The input below:

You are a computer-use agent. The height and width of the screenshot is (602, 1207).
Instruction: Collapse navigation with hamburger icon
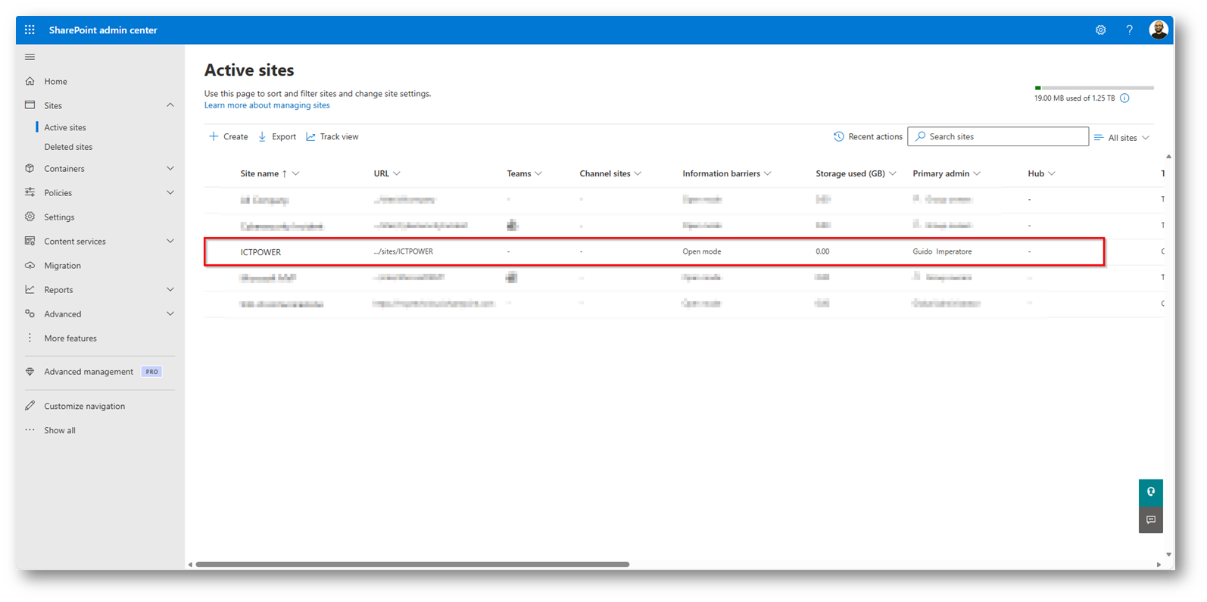pyautogui.click(x=30, y=57)
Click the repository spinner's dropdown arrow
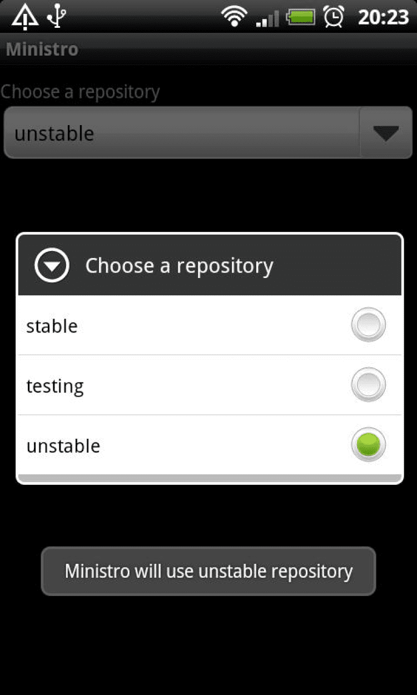417x695 pixels. [386, 133]
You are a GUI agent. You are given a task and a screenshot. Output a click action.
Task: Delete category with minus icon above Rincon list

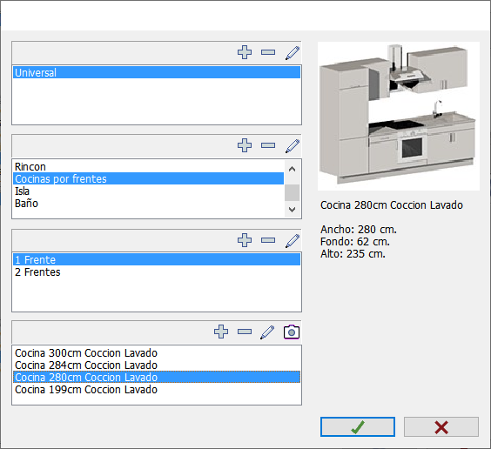(x=268, y=145)
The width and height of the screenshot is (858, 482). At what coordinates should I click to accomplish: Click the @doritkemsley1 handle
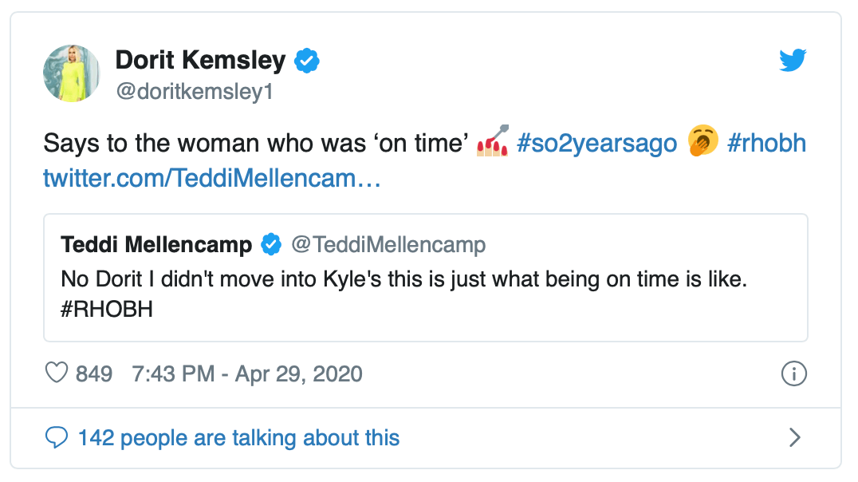195,92
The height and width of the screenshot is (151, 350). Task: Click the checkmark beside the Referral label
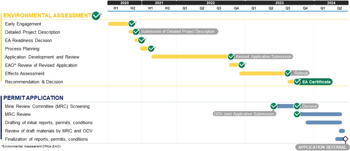288,73
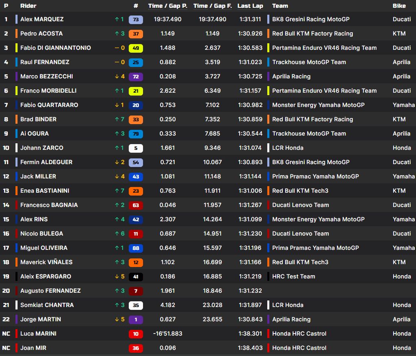Click Luca Marini in the NC rows
The image size is (416, 356).
[38, 334]
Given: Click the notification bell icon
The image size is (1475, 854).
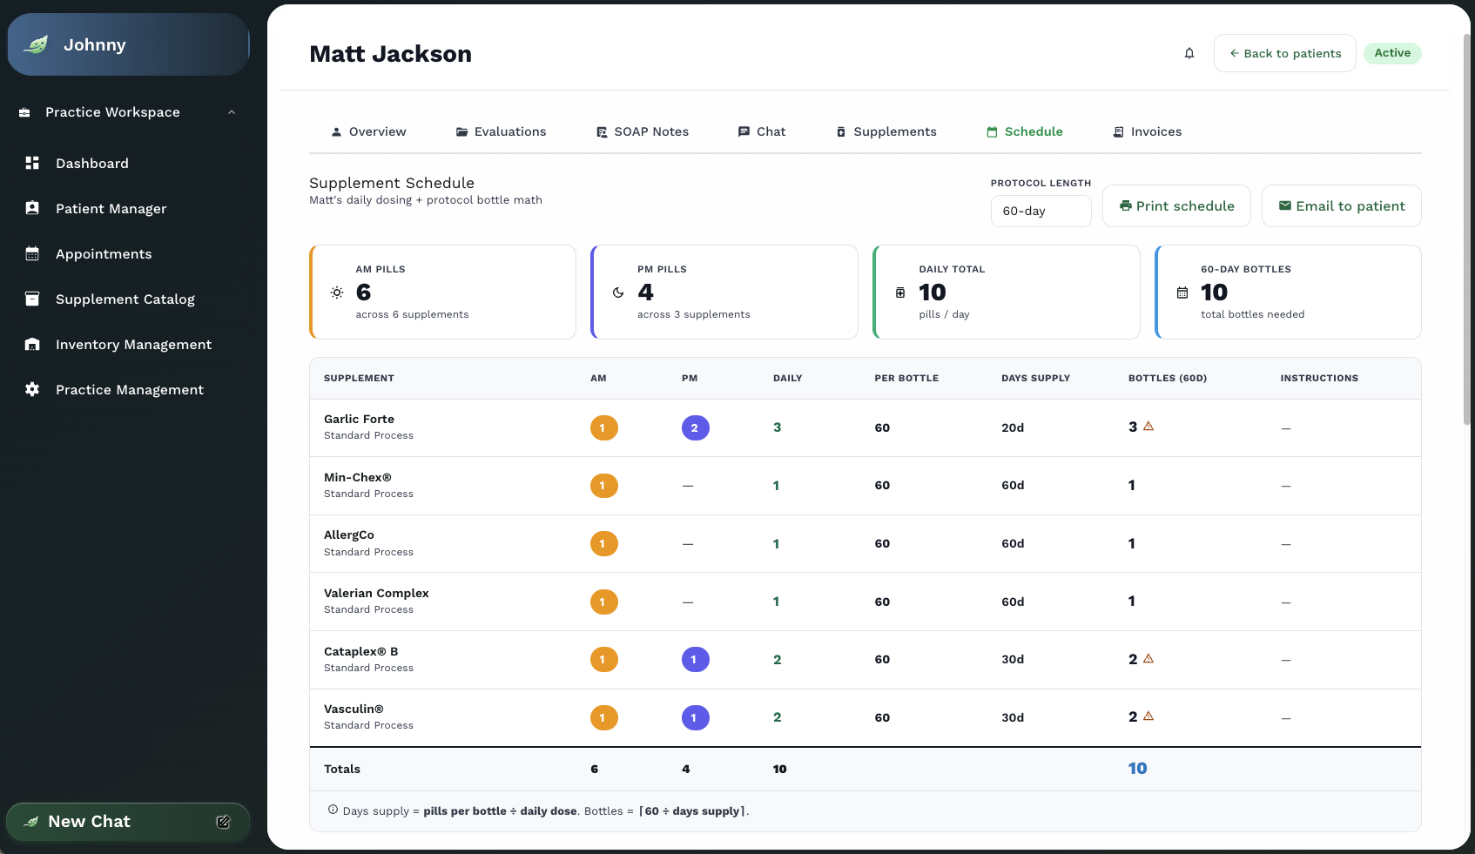Looking at the screenshot, I should [x=1189, y=53].
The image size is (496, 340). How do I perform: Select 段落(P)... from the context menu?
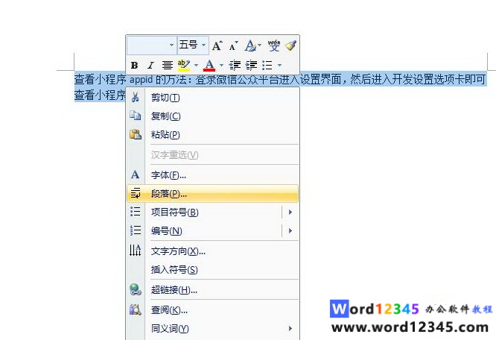click(169, 193)
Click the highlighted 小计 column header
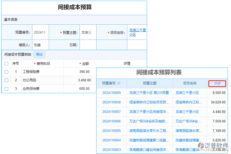Image resolution: width=231 pixels, height=154 pixels. [217, 83]
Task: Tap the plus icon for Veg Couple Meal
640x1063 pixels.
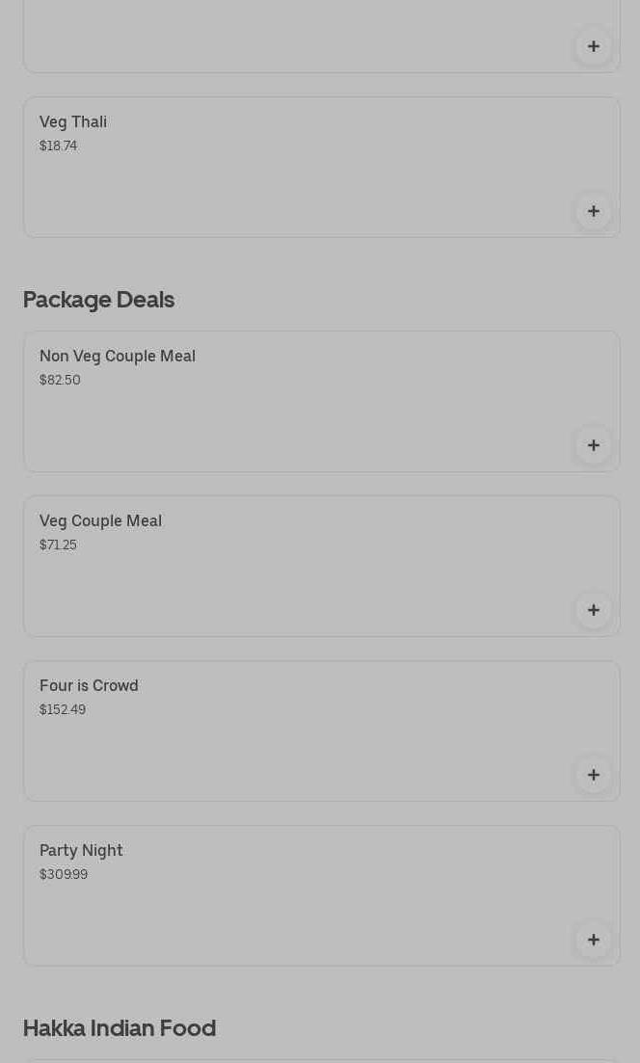Action: tap(594, 610)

End of The input.

## What to work on
Everything in the listing except the pictures must be reproduced exactly.

## Worked solution
You are a computer-use agent. The height and width of the screenshot is (602, 1207).
Instruction: Collapse navigation with hamburger icon
pyautogui.click(x=30, y=57)
Click the repository spinner's dropdown arrow
417x695 pixels. [386, 133]
You are a GUI agent. You are given a task and a screenshot. Output a click action.
Task: Delete category with minus icon above Rincon list

(x=268, y=145)
The width and height of the screenshot is (858, 482). At what coordinates should I click to accomplish: Click the @doritkemsley1 handle
195,92
The height and width of the screenshot is (151, 350). Task: Click the checkmark beside the Referral label
288,73
Click Luca Marini in the NC rows
The image size is (416, 356).
[38, 334]
Given: Click the notification bell icon
The image size is (1475, 854).
Looking at the screenshot, I should [x=1189, y=53].
The image size is (496, 340). How do I perform: Select 段落(P)... from the context menu?
click(169, 193)
Click the highlighted 小计 column header
Image resolution: width=231 pixels, height=154 pixels. [217, 83]
Task: Tap the plus icon for Veg Couple Meal
640x1063 pixels.
Action: tap(594, 610)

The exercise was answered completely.